His decision had come as a shock to Michelle. It was their second year of courtship – they hit it off almost as soon as they met in collage.
Lav walks behind her and tugs at her waist landing up on the bed with her on his lap. She snuggles close, wraps her arms around his neck smelling his musty cologne.
“Lav, I won’t be able to leave you behind if you pursue me like this.” She sighs.
He teases her, “Don’t leave me. Stay back. We’ll go to school together every day.”

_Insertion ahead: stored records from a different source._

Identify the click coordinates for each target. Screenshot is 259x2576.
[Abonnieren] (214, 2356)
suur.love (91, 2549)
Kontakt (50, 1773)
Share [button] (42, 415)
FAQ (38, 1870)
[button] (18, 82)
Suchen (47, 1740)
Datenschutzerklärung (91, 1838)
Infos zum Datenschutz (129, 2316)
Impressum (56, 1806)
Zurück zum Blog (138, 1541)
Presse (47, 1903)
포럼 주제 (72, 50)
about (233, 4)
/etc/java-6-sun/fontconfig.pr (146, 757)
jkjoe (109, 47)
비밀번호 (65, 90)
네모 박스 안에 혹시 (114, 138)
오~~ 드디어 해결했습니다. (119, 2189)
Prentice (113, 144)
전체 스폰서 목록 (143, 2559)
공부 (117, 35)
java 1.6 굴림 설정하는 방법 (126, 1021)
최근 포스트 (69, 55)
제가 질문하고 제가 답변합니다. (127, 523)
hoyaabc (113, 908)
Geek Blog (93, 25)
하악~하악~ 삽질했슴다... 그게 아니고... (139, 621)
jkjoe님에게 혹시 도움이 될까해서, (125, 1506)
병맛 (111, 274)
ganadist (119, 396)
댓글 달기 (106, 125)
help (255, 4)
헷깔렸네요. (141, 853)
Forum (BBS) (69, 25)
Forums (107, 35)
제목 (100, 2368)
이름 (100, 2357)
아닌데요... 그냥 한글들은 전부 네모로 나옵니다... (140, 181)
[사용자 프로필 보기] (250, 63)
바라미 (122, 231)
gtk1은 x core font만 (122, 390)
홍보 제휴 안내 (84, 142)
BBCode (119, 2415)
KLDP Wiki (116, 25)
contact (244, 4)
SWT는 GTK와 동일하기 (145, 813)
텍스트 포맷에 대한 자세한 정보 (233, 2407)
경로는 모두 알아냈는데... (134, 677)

She shrugs sheepishly. Looking at her watch, she walks to her wardrobe. In no time, she is dressed to leave. The kaftans with graphic prints cling to her arms fall over her shoulders effortless in frolicking frills. Then, adjusting her bracelet, satisfied that she is ready to step out, she props herself on the bed. She peers at her watch again as if ready to wait through till it’s time to step out and catch her train at the station. But, Lav runs his fingers through his ruffled hair and gets up to open the door.
She stands up and holds his wrist, “Where are you going?”
He caresses her face. The sun is about to set marking the sky with splashes of melancholic pink and Orange.
“I’ll get Kenan uncle’s jeep key. We must go on a drive. Who knows? We may not meet ever again.”
She follows him, staying close behind. The engine started with a roar and that was all the sound they came across for the next fifteen minutes. There was no need to break the silence - silence thick as a grey, pregnant cloud. The railway station was nearing and the sound of raucous coolies, noisy relatives, chirpy children and wheezing sound of trolleys, announced the impending parting. As she got down the jeep, she planted a kiss on his cheek.
“Stay back. I won’t be able to shove myself into the train if you come with me all the way.” She said sharply and put an envelope on his palm. He couldn’t drive all the way to the cottage before he stopped the jeep midway. He reached out to the letter in his pocket. The warm sea blue paper was muddied at the edges. He read by the streetlight, where he halted.
I write with a heavy heart.
You will always remain special to me. We aspire for different things from our lives and as we spoke about, it’s best we part ways instead letting destiny separate us.
So what if you look at the underbelly of undeveloped India inside out and I, outside in? Our endeavour to make this world a better place will have us cross each other’s path again sometime.
You are doing a commendable job with the locals. How I wish the world understood these innocent souls and accepted them better!
The next day, he saw the letter merrily sinking into a rain puddle as Kenan uncle’s little daughter folded it into a tiny paper boat. The child must have found the letter in his study.